Rafael Chirbes (JESÚS CÍSCAR. EL PAÍS)
Los primeros días de octubre han devuelto a la actualidad literaria a dos escritores que admiro y que son directamente responsables de mi afición por la literatura, de mi empeño en escribir: Antonio Muñoz Molina y Rafael Chirbes. El primero ha recibido el Premio Liber al autor hispanoamericano más destacado, y Chirbes es el nuevo Premio Nacional de Narrativa por su última novela, En la orilla. Con Los títulos de sus obras, podría unir los puntos de mi propia biografía a lo largo de los últimos veintidós años. He vivido la aparición de cada uno de sus libros como un acontecimiento extraordinario y, por supuesto, en su momento recorrí cuantas librerías hizo falta para encontrar los que habían publicado antes de que yo los conociese, con apenas veinte años.

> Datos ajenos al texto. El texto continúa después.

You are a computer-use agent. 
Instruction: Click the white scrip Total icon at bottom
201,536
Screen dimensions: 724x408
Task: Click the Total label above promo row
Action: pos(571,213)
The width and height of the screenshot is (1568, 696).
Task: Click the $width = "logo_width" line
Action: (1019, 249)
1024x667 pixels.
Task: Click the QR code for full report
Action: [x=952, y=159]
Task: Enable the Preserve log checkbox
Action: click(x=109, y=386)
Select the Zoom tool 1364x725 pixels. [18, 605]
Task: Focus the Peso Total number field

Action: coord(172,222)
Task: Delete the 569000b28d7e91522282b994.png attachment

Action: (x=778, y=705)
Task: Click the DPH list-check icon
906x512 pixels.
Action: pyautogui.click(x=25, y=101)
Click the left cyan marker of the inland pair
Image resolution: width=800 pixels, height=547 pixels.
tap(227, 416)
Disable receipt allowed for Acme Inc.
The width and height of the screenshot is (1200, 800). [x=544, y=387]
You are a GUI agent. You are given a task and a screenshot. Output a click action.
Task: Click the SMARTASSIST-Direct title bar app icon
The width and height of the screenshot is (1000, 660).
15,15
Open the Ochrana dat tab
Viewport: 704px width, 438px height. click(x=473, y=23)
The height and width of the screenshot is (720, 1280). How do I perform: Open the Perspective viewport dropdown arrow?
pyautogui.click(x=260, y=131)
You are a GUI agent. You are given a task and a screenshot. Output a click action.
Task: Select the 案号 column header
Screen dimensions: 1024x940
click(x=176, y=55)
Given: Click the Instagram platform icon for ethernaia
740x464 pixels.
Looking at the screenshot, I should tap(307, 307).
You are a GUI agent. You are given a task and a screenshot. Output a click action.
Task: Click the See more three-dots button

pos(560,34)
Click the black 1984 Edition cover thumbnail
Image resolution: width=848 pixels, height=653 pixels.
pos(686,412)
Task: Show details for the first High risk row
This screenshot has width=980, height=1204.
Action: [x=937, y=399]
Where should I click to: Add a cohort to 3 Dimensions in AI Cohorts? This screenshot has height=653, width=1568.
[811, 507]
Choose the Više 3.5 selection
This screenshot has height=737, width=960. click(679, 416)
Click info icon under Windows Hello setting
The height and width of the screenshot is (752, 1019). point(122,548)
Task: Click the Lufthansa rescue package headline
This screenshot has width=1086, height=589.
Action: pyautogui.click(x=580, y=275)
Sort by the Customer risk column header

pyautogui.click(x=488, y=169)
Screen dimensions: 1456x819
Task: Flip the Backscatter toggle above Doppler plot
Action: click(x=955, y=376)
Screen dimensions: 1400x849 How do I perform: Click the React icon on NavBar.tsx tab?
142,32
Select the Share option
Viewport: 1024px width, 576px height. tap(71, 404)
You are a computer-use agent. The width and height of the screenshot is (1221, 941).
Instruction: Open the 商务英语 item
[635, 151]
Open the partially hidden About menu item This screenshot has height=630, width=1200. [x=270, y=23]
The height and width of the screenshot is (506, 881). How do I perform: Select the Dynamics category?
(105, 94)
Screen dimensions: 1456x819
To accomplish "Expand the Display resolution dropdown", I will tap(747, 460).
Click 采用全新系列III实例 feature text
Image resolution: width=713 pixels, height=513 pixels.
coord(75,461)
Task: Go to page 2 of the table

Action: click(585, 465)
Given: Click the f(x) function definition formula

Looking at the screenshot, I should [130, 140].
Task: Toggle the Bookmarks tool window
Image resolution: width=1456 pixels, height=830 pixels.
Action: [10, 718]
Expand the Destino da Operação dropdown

Supongo que lo mismo le ocurrirá a muchos de sus lectores, esta alegría sincera por el reconocimiento público de su inmenso talento. Aunque ambos son ahora escritores valorados y conocidos en justicia, no siempre ha sido así. En un país en que se lee tan poco, para que un escritor alcance cierto nombre se precisa, además de una buena dosis de suerte, tener cierto perfil mediático, a veces una familia bien posicionada, los amigos precisos, pertenecer a ciertos círculos intelectuales, haber nacido, o caído, dentro; ser de los de dentro. Pero Muñoz Molina y Chirbes siempre han sido de los de fuera y, en cierto modo, su personalidad, en algún caso, y sus convicciones, en otros, a menudo les han impedido traspasar plenamente esa barrera. Fuera se sienten más a gusto.
Antonio Muñoz Molina
Hace ya muchos años, en un congreso de escritores que se celebró en Segovia, mi, por aquel entonces, profesor de literatura en la universidad, Gonzalo Santonja, charlaba en un salón de actos abarrotado con el conocido escritor Francisco Umbral. En cierto momento, Santonja le preguntó a Umbral su opinión sobre un joven escritor que ya despuntaba, gracias, entre otras cosas, a haber ganado el Premio Planeta con El jinete polaco. Para mi sorpresa, y desconcierto, el gran Umbral dijo que Antonio Muñoz Molina le parecía un escritor mediocre, y, acto seguido, le pidió al profesor que terminaran con aquella conversación porque le iba a estallar la vejiga, lo que provocó un estruendo de risas entre el público. A mí no me hizo ninguna gracia, y Umbral se granjeó entonces un desafecto (literario, entiéndase) que todavía perdura.